=== Task material ===
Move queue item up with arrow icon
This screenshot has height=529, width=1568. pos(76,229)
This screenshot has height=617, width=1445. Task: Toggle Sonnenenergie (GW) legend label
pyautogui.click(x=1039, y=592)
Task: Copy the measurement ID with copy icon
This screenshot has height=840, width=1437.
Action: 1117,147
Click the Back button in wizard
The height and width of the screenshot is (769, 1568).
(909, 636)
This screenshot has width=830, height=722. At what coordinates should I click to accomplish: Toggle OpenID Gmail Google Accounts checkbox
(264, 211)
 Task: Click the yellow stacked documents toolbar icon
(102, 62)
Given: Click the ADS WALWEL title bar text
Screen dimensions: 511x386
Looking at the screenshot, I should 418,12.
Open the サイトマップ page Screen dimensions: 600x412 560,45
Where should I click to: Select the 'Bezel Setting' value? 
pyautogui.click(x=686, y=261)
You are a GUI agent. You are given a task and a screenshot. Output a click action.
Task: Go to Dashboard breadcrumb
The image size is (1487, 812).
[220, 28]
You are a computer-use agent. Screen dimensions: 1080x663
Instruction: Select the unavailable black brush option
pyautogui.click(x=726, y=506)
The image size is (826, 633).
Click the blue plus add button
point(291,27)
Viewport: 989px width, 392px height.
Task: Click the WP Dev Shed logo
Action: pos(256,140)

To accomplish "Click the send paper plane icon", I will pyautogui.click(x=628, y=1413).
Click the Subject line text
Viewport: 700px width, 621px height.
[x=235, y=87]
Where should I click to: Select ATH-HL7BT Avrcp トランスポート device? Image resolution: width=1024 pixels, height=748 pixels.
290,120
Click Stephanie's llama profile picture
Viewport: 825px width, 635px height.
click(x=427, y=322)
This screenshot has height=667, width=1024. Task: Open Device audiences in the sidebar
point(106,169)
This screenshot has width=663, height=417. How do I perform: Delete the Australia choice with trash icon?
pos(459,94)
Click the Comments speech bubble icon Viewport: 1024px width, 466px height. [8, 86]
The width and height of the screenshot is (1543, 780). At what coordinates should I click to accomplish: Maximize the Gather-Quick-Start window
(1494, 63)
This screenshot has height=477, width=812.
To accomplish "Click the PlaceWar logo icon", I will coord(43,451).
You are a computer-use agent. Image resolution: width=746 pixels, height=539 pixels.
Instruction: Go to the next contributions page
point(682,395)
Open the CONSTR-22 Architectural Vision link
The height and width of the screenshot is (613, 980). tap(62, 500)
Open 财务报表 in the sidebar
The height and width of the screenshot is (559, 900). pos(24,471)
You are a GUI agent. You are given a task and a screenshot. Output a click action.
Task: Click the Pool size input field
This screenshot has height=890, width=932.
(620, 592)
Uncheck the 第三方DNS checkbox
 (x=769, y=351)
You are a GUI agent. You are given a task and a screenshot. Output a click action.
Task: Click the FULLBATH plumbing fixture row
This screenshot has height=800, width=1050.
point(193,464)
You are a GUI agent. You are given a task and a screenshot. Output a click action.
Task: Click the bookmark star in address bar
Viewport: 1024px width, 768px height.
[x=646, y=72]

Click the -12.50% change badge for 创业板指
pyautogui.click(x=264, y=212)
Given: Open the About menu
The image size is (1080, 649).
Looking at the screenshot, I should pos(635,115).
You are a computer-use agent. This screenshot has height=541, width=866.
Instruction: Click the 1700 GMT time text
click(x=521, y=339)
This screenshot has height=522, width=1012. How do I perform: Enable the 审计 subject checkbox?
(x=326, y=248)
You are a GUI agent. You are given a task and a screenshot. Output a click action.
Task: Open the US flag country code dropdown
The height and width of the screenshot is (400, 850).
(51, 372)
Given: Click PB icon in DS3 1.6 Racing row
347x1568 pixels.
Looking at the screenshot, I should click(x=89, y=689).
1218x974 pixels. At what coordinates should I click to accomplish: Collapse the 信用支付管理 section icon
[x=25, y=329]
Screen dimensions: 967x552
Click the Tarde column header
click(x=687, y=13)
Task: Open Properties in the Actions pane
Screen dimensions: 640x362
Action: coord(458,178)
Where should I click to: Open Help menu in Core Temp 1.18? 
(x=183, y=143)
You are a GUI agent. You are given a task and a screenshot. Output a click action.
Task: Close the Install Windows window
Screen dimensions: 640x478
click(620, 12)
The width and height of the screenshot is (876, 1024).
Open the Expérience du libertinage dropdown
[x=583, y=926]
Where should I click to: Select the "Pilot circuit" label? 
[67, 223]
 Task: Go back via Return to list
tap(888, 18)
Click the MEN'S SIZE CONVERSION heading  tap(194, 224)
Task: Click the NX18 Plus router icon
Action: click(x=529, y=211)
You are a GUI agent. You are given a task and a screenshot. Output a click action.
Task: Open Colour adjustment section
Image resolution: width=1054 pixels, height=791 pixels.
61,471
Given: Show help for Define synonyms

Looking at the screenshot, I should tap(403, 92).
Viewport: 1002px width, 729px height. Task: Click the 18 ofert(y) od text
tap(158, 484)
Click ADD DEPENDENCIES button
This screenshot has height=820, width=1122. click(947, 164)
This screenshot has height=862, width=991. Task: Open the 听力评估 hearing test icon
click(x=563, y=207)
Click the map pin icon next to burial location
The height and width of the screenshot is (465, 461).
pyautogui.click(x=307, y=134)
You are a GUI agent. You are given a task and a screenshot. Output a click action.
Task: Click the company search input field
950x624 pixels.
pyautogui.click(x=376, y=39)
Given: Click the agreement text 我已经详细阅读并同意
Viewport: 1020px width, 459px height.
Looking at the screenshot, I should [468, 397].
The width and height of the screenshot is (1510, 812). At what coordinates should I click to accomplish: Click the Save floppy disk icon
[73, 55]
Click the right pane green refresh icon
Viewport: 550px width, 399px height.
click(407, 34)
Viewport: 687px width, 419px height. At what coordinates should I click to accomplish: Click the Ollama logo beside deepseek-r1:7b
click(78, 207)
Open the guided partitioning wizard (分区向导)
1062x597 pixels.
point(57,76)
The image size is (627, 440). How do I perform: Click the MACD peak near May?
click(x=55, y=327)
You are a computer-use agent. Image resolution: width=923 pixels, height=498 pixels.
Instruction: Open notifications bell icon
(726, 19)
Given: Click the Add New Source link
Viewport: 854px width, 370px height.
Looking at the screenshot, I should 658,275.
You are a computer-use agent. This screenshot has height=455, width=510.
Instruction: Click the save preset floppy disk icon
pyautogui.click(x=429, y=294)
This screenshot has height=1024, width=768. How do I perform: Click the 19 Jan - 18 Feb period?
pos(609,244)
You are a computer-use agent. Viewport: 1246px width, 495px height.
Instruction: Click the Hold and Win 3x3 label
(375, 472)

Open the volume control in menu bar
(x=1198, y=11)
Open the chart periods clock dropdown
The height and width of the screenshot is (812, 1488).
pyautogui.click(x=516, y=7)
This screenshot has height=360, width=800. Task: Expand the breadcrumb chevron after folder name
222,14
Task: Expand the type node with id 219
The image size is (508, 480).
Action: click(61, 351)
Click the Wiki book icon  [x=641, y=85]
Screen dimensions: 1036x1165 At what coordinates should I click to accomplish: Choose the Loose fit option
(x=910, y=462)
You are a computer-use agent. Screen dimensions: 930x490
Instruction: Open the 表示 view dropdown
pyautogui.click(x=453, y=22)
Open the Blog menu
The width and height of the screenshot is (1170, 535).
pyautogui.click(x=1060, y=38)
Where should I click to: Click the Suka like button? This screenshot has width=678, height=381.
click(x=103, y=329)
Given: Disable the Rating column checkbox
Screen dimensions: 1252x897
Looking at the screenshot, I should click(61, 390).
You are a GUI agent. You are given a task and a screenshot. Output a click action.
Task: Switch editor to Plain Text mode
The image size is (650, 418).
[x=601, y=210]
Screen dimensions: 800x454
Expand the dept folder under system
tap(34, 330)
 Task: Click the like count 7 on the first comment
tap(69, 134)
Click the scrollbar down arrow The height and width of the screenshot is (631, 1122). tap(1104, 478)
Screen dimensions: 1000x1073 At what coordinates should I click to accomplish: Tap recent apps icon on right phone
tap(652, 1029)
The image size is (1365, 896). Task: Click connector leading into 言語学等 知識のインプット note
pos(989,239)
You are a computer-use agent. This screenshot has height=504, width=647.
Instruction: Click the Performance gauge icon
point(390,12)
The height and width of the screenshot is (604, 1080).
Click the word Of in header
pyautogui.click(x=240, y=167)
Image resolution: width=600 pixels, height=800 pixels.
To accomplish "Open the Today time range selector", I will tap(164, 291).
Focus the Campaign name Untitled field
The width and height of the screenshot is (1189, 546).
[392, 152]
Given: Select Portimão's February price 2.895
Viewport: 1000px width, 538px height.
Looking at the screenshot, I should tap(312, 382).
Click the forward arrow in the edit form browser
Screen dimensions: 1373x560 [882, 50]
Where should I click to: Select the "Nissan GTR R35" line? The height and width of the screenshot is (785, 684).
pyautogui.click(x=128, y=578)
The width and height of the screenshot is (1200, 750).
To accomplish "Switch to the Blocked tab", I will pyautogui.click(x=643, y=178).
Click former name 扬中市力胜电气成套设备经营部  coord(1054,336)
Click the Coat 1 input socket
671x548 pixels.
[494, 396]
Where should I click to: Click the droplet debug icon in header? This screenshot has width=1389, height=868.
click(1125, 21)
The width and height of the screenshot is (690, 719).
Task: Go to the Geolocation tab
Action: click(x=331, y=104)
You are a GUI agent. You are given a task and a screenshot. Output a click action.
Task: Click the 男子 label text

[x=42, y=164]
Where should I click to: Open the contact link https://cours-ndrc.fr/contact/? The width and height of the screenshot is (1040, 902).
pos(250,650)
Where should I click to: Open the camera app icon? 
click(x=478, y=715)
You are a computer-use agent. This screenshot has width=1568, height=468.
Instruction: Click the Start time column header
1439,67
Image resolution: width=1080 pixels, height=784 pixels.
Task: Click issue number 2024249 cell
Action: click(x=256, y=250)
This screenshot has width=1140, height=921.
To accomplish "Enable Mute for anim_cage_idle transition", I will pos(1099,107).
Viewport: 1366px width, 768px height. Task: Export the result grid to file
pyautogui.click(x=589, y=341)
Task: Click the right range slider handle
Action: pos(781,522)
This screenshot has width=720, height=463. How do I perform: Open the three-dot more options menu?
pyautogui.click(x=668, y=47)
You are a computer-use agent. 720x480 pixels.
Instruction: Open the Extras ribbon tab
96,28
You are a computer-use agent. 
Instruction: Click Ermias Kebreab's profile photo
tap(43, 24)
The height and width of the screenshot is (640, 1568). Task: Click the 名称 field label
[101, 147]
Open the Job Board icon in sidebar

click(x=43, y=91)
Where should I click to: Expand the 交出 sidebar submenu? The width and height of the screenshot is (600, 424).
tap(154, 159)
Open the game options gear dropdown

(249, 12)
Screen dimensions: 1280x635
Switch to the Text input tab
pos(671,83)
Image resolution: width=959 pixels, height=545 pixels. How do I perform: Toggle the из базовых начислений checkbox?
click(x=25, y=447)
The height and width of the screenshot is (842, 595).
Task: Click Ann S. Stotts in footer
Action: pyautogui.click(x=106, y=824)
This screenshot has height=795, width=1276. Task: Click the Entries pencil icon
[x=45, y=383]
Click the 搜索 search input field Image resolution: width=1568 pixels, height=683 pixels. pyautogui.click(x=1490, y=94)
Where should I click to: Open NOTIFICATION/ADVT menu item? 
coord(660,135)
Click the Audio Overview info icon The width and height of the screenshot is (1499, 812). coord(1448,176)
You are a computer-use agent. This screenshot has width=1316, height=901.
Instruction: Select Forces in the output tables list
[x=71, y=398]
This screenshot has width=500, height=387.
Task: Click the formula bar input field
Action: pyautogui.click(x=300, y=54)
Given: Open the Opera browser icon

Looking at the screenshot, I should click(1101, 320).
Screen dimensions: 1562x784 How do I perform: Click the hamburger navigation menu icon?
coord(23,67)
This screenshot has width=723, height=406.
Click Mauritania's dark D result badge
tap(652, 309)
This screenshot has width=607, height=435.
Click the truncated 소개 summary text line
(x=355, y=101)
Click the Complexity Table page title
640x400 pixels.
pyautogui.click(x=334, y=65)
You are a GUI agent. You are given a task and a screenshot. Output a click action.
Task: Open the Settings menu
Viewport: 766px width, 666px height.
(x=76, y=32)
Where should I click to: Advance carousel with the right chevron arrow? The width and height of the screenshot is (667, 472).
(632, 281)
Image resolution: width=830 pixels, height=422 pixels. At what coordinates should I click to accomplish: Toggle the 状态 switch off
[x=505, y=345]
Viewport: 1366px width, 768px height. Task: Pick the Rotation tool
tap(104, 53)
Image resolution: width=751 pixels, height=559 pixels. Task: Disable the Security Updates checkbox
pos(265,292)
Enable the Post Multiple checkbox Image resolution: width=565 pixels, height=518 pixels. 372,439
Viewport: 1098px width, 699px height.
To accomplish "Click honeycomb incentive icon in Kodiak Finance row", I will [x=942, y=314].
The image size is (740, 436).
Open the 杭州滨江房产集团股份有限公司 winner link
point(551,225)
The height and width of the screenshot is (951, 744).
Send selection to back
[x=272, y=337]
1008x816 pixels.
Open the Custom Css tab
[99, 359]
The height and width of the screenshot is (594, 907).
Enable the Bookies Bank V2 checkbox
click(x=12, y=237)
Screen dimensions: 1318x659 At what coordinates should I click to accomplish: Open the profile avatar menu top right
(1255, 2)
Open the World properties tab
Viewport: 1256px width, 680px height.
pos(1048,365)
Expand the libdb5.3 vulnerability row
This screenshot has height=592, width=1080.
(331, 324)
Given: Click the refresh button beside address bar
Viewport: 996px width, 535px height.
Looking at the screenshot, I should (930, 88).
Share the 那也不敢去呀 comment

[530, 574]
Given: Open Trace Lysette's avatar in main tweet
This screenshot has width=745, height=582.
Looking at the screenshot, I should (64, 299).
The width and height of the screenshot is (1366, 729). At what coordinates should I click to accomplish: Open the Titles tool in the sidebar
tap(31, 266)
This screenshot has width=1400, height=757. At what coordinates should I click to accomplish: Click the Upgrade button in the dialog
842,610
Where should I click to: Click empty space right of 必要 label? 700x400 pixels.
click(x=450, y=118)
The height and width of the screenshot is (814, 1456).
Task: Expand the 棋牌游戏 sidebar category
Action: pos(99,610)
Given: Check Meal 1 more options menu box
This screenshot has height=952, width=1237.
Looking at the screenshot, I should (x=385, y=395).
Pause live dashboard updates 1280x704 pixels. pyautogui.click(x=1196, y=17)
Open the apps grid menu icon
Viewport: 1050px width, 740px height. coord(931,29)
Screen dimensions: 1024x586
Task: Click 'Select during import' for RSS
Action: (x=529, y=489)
===
- **What you need to do**
Determine how many lines of the data above contain the string "pane", and give the result with nothing else.

- **Answer section**
2